Today, I was reminded that there's a person I aspire to be. Not what I eventually want to become career-wise, but the person I want to become on a day-to-day basis. Oh, it's stupid little things (like someone who doesn't waste time on 9gag or play stupid Facebook games, i.e. Candy Crush... -_-;;) but it's also lifestyle changes that I've been working on with some success. Working out regularly, eating (relatively) healthy, waking up early, etc.
For various reasons, and through an interesting conversation (that was also eye-opening because of the differences in perspective), I realized that I had forgotten of this person I want to become.

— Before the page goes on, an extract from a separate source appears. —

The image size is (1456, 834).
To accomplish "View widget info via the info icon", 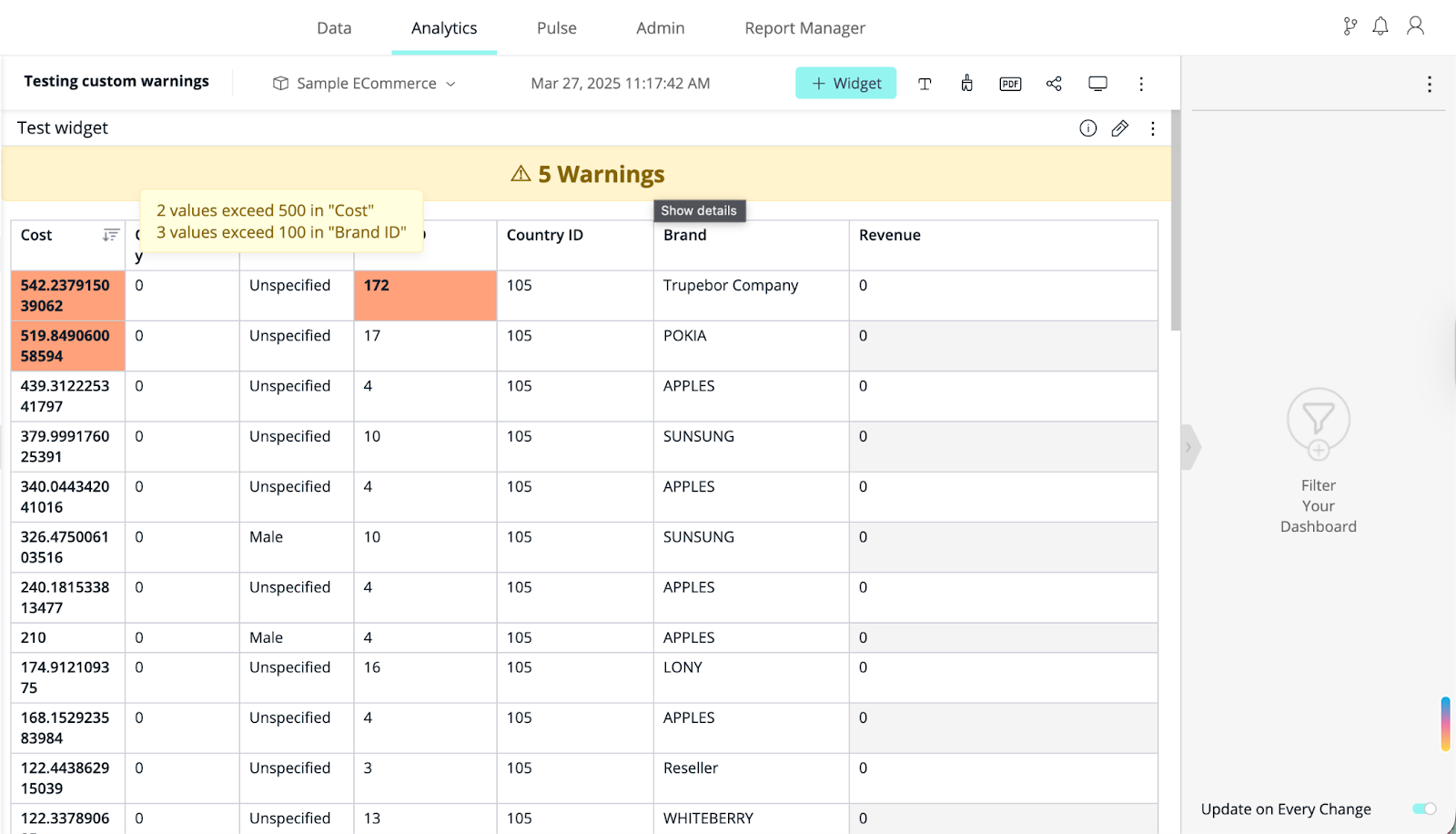I will [x=1087, y=127].
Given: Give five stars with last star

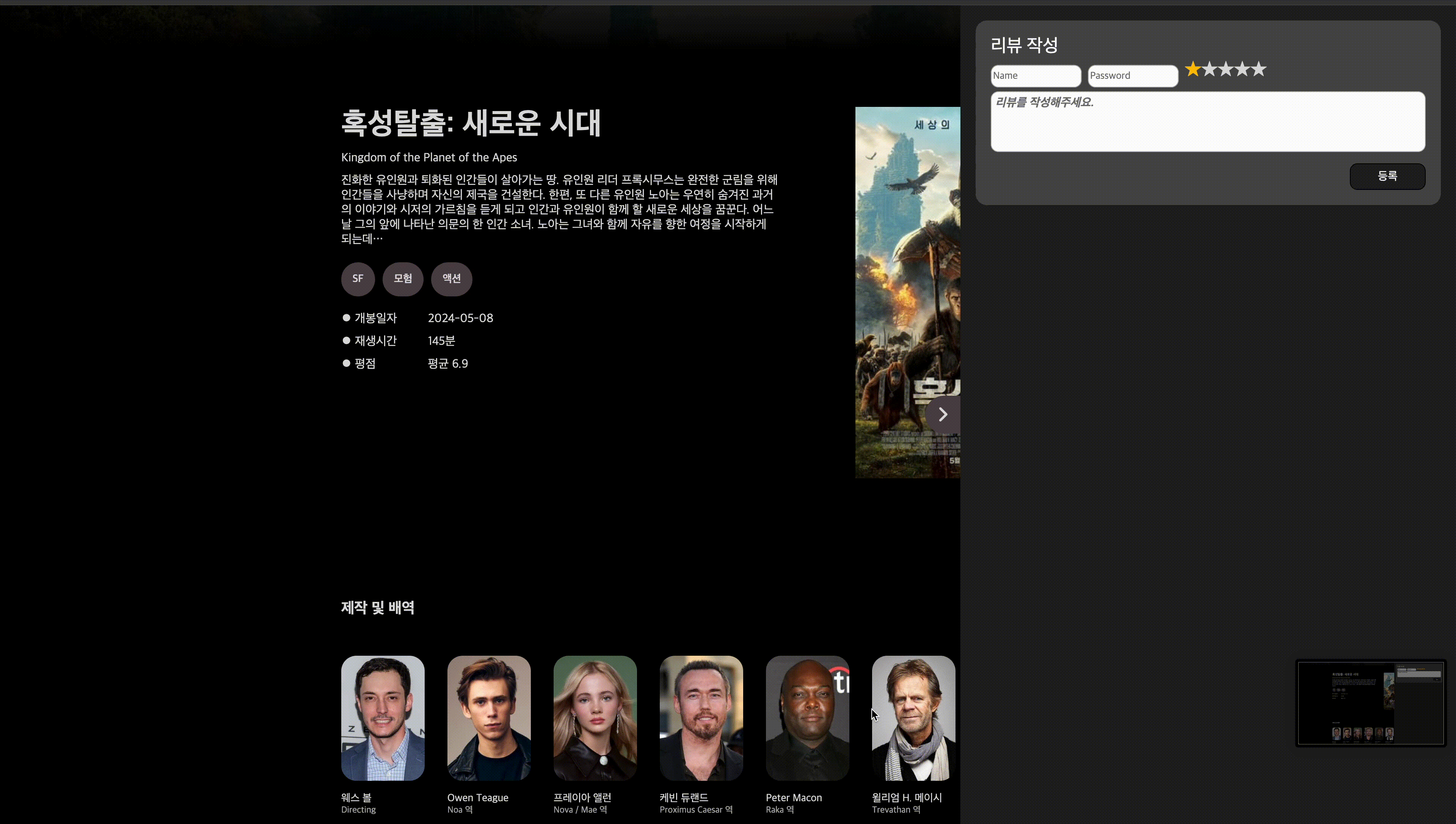Looking at the screenshot, I should tap(1258, 69).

Sometimes I wonder if I'm simply denying the person I am by aspiring to become someone else, but honestly, I just think that there are two versions of me (in taking them to the extremes).
There's the incredibly unmotivated, somewhat depressed, ridiculously lazy, yet good-natured me. Kind of fat, enjoys a life of mediocrity, but is satisfied with it and simply gets by. This is I think what I end up defaulting to because it's easy.

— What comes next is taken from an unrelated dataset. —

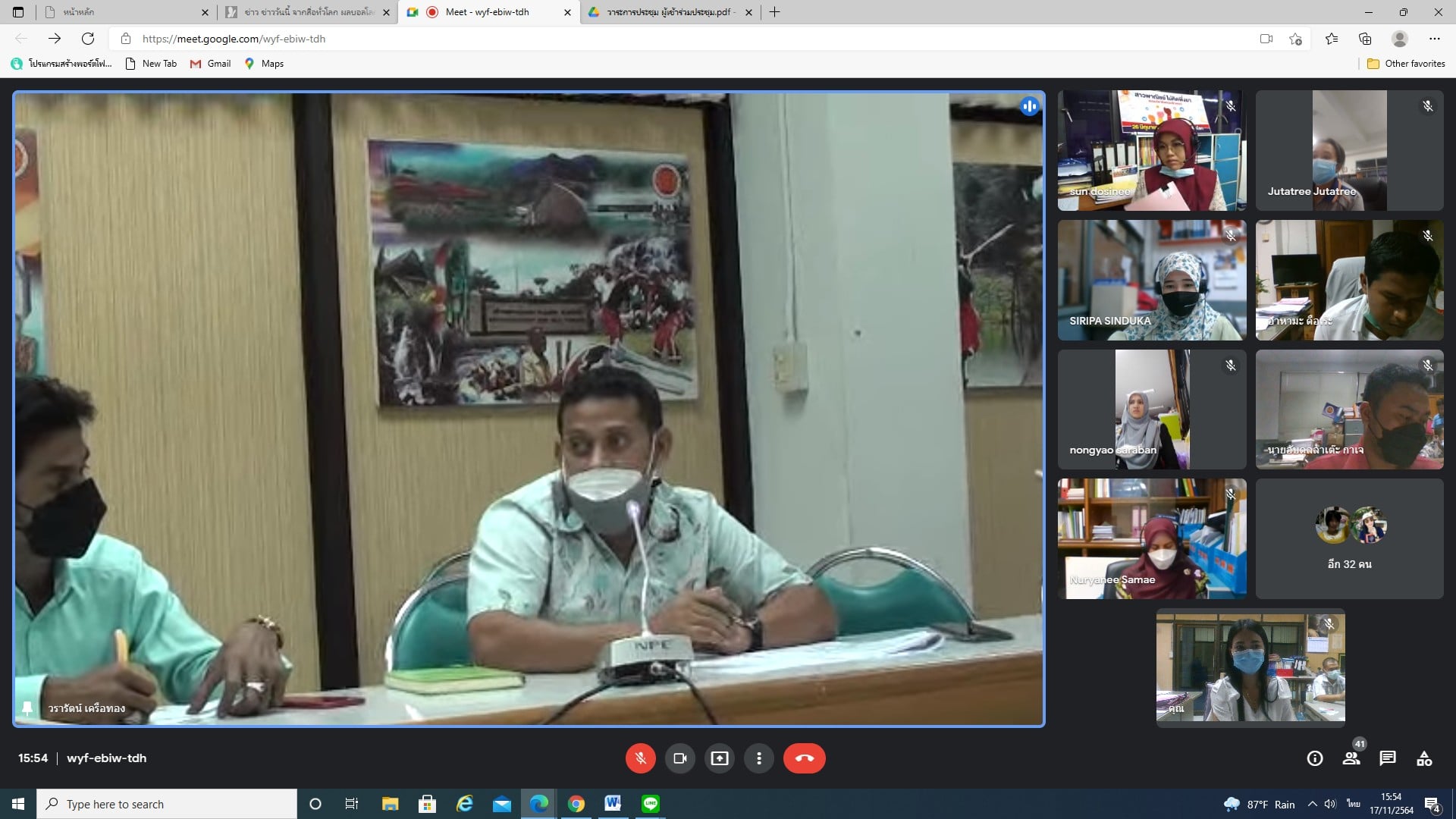Click the blue audio indicator on main video
The height and width of the screenshot is (819, 1456).
(x=1029, y=107)
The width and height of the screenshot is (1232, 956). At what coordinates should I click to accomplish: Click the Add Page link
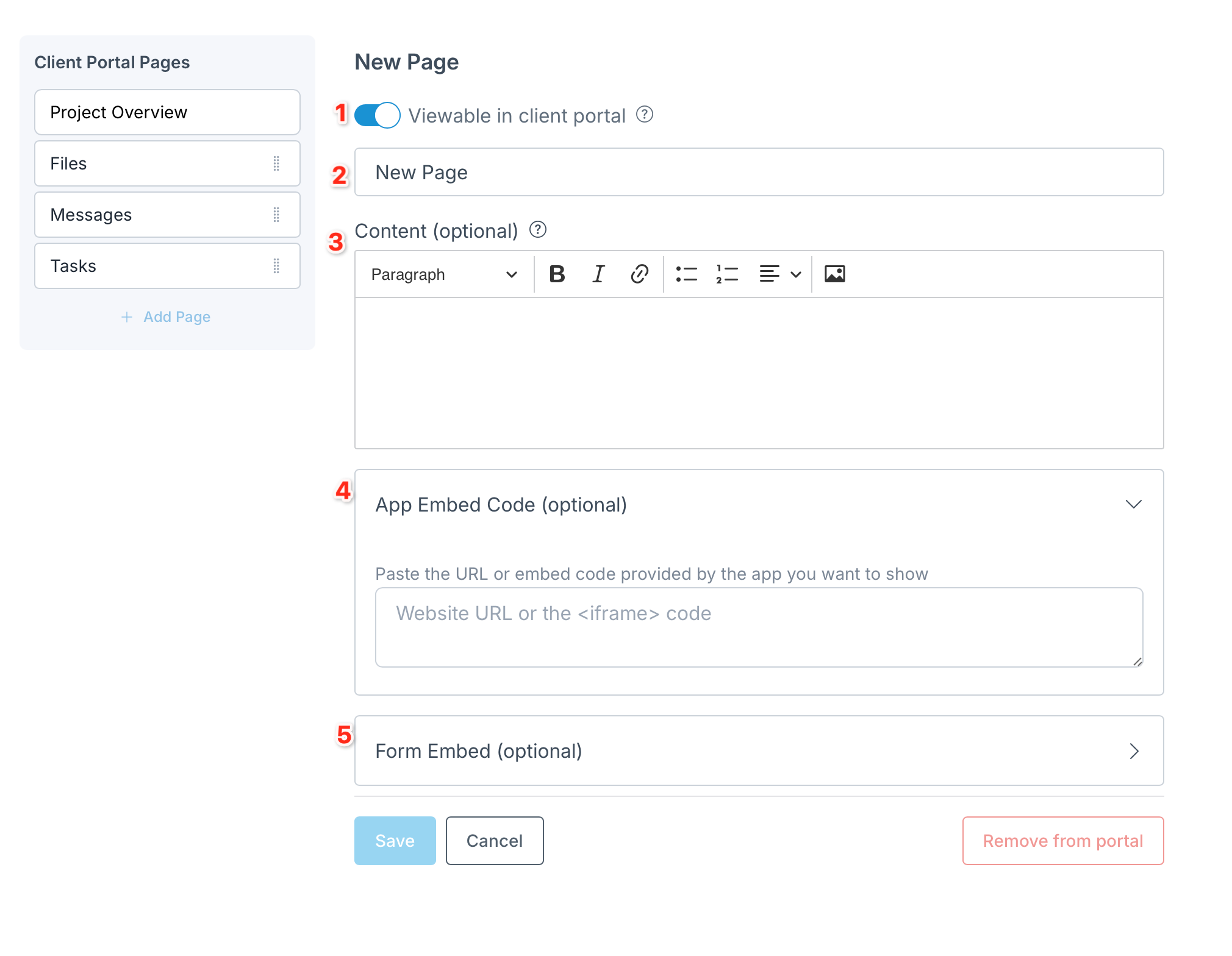(x=166, y=317)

Then there's the opposite, the diligent, focused, hardworking me who cares about the quality of my life beyond just finding that minimal day-to-day satisfaction. The me that seeks happiness and success in what I do (in the sense of being financially independent doing something I love). Me, who spends my time productively.
I feel like I'm so far from that, yet today reminded me that that's who I want to be and that's why I work, that's why I'm trying to do what I do instead of seeking something simple and easy, instead of doing something that falls into my lap.
I suppose there's two sides to this, but I prefer to think that I'm seeking a path that's worth going to the trouble of doing, rather than doing something that I know I can master in a couple years and then get bored with.
I was also reminded that I want to become a person with depth - that my hobbies and activities help refine me (though not define me - that would be an unfortunate narrowing of who I am) and that I seek to do all these things because there is far more depth to life than some of the pointless mundane things we do.
And yet, very ironically I just wasted the last two hours on 9gag and Candy Crush.